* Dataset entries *
# # # # #

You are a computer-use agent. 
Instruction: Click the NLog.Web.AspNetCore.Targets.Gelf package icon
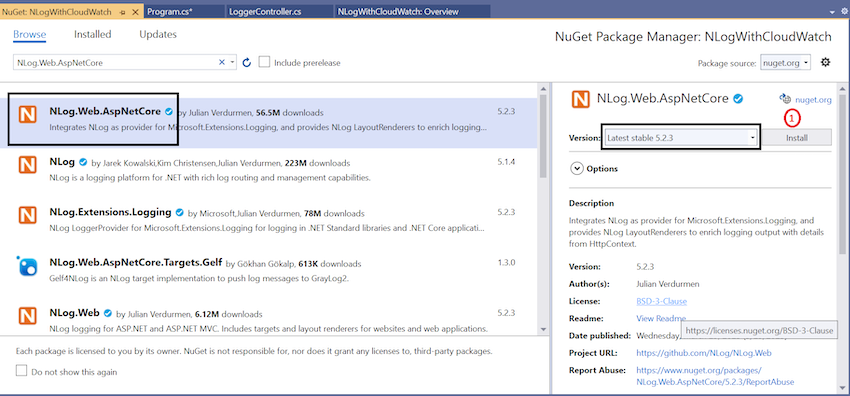click(27, 266)
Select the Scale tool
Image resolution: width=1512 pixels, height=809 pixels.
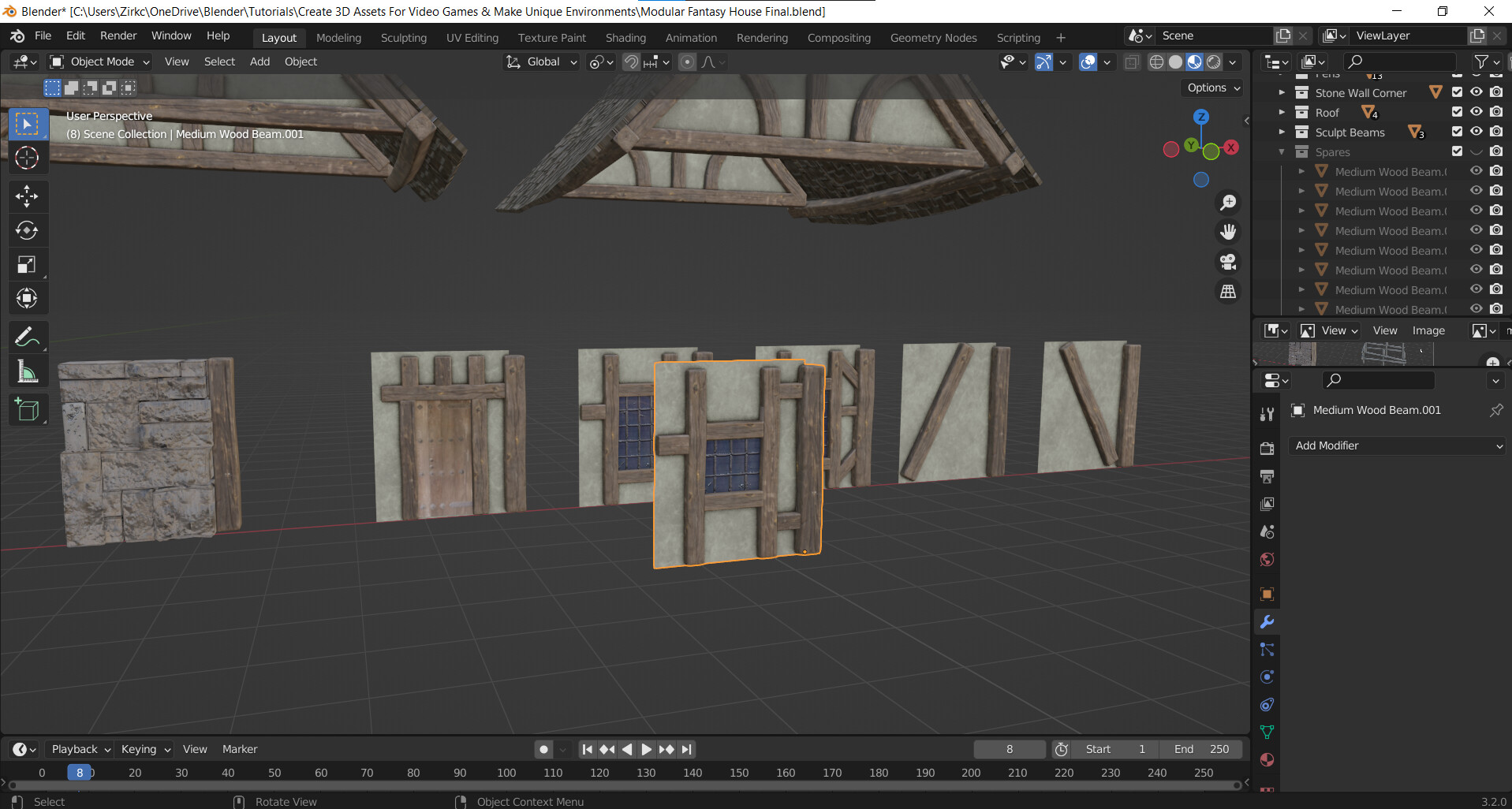(x=27, y=265)
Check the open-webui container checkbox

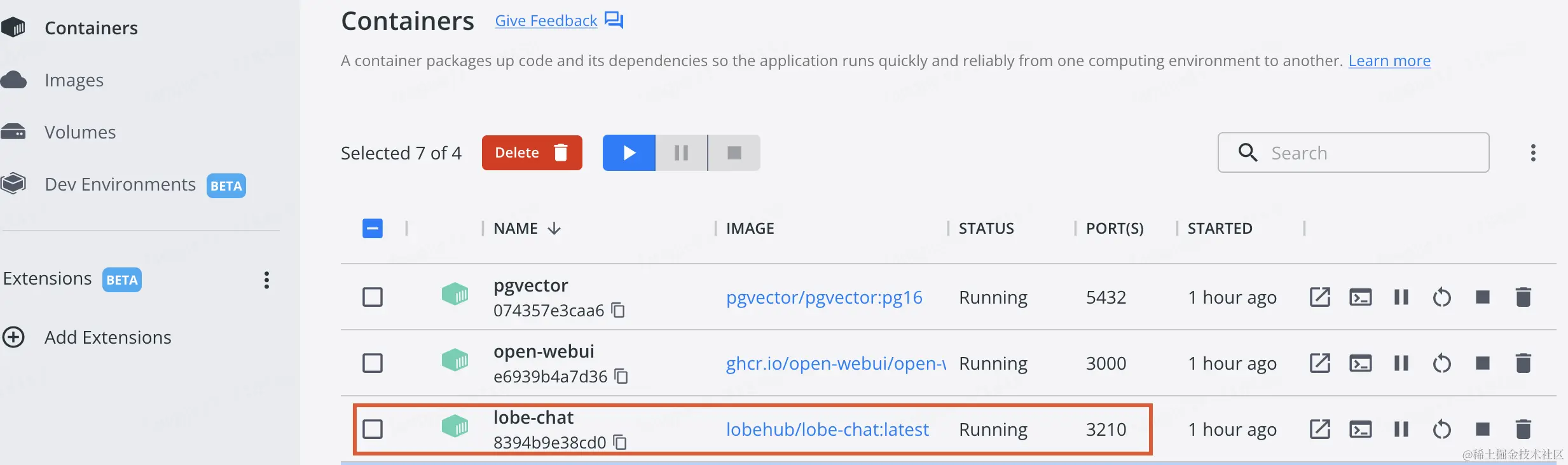373,363
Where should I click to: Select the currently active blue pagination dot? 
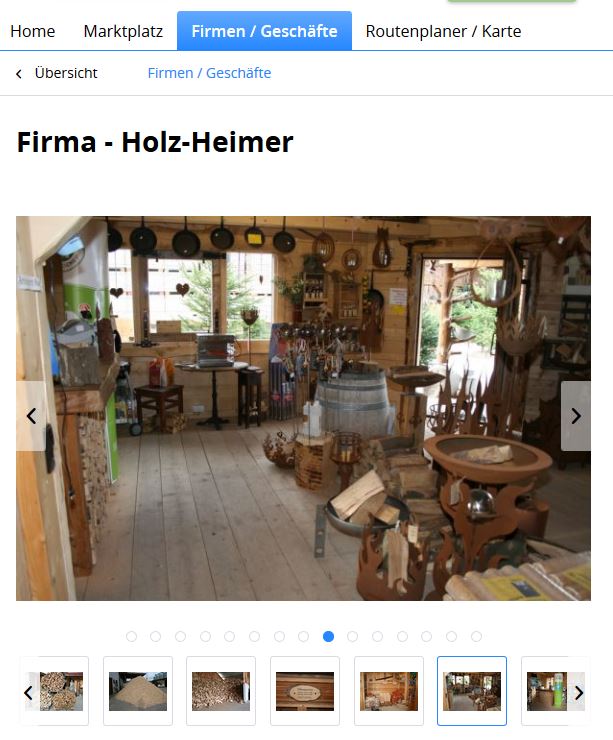point(328,636)
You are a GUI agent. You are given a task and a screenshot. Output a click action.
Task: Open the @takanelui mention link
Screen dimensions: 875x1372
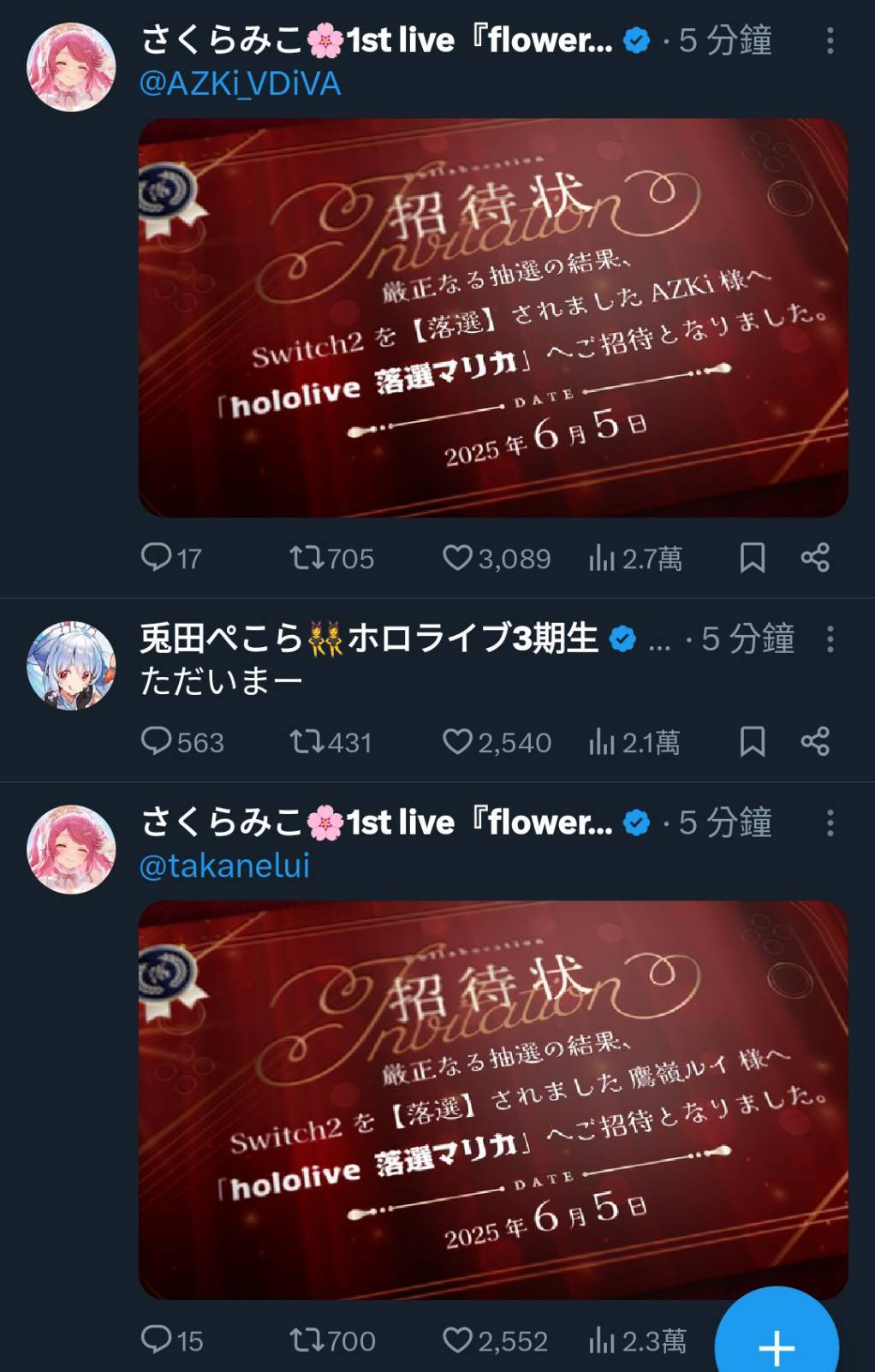point(224,866)
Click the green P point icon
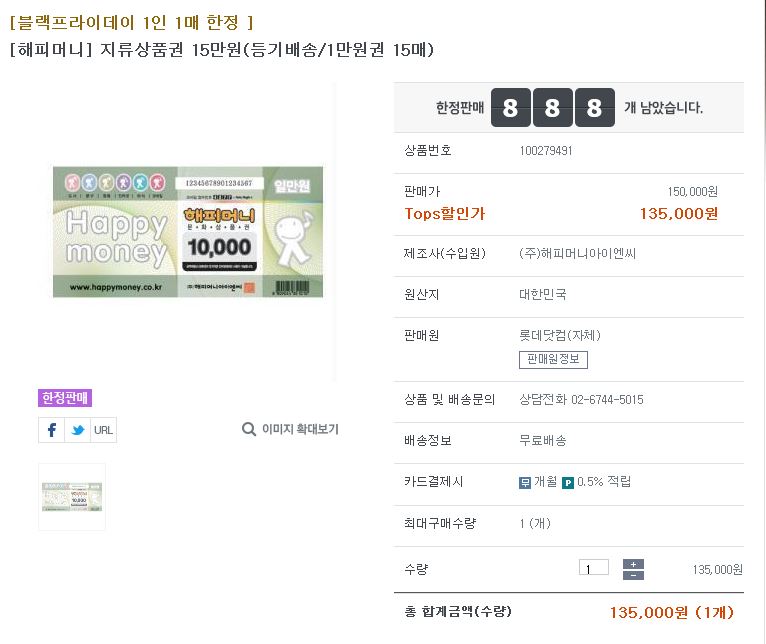 pyautogui.click(x=568, y=482)
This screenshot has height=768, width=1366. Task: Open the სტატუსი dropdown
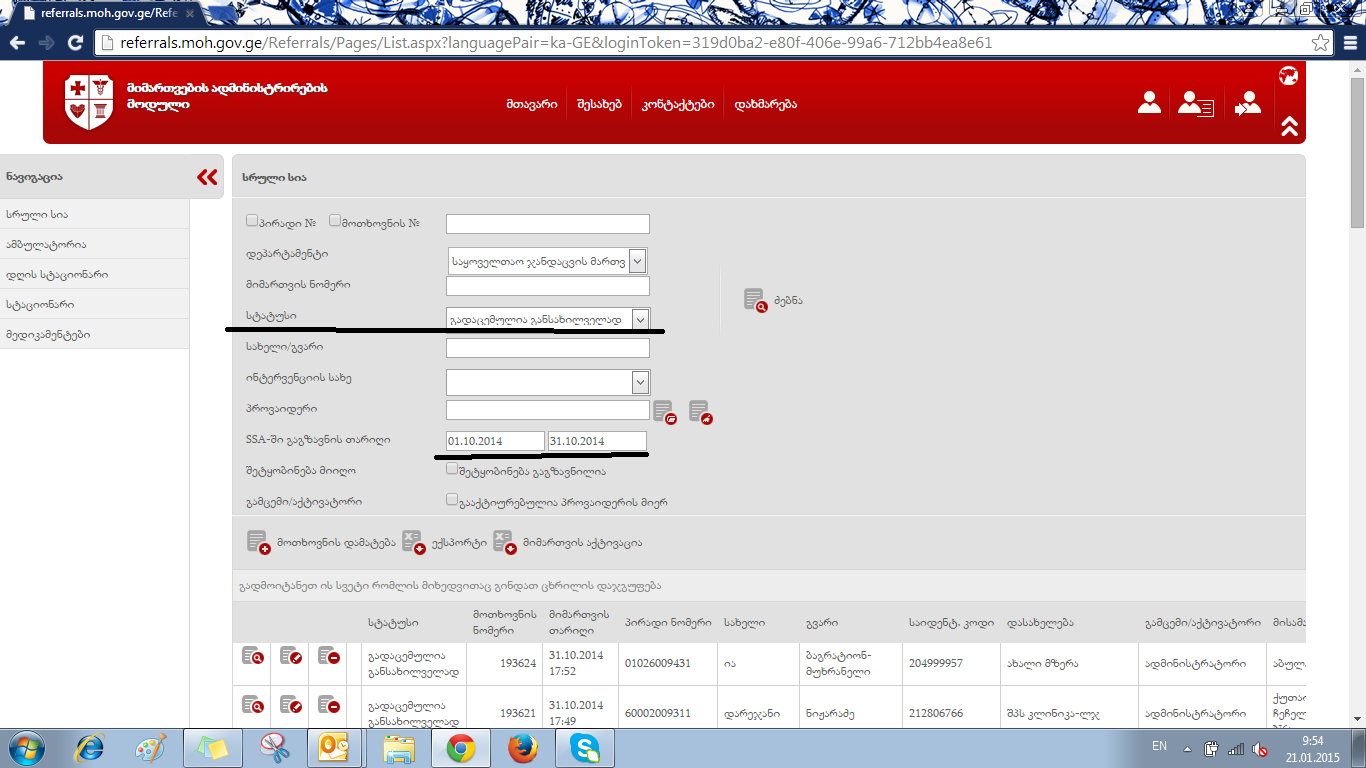pos(638,319)
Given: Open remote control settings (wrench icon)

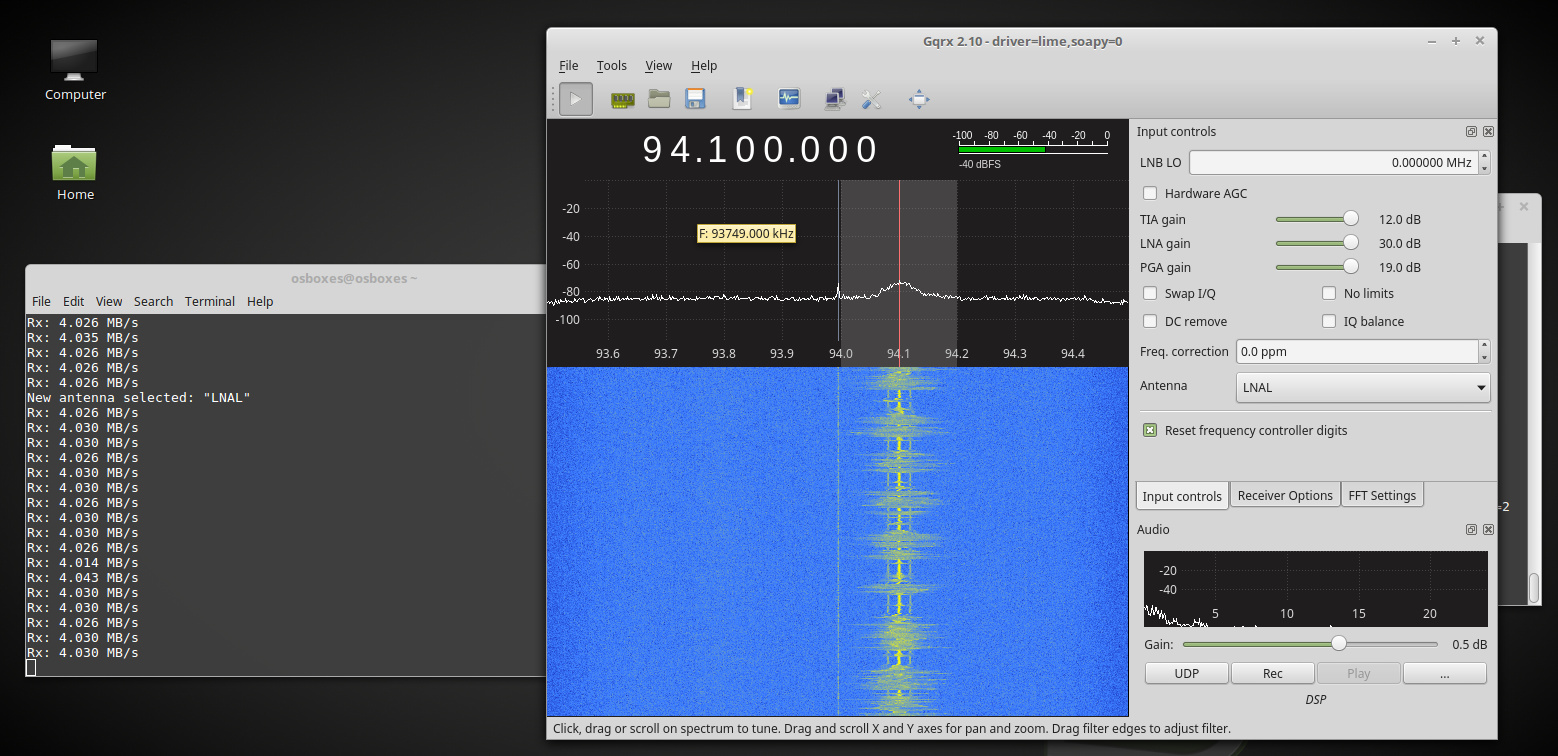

# # # # #

Please tally the lines above that include the word "agent" and answer with the number by itself.

* EXERCISE ANSWER *
2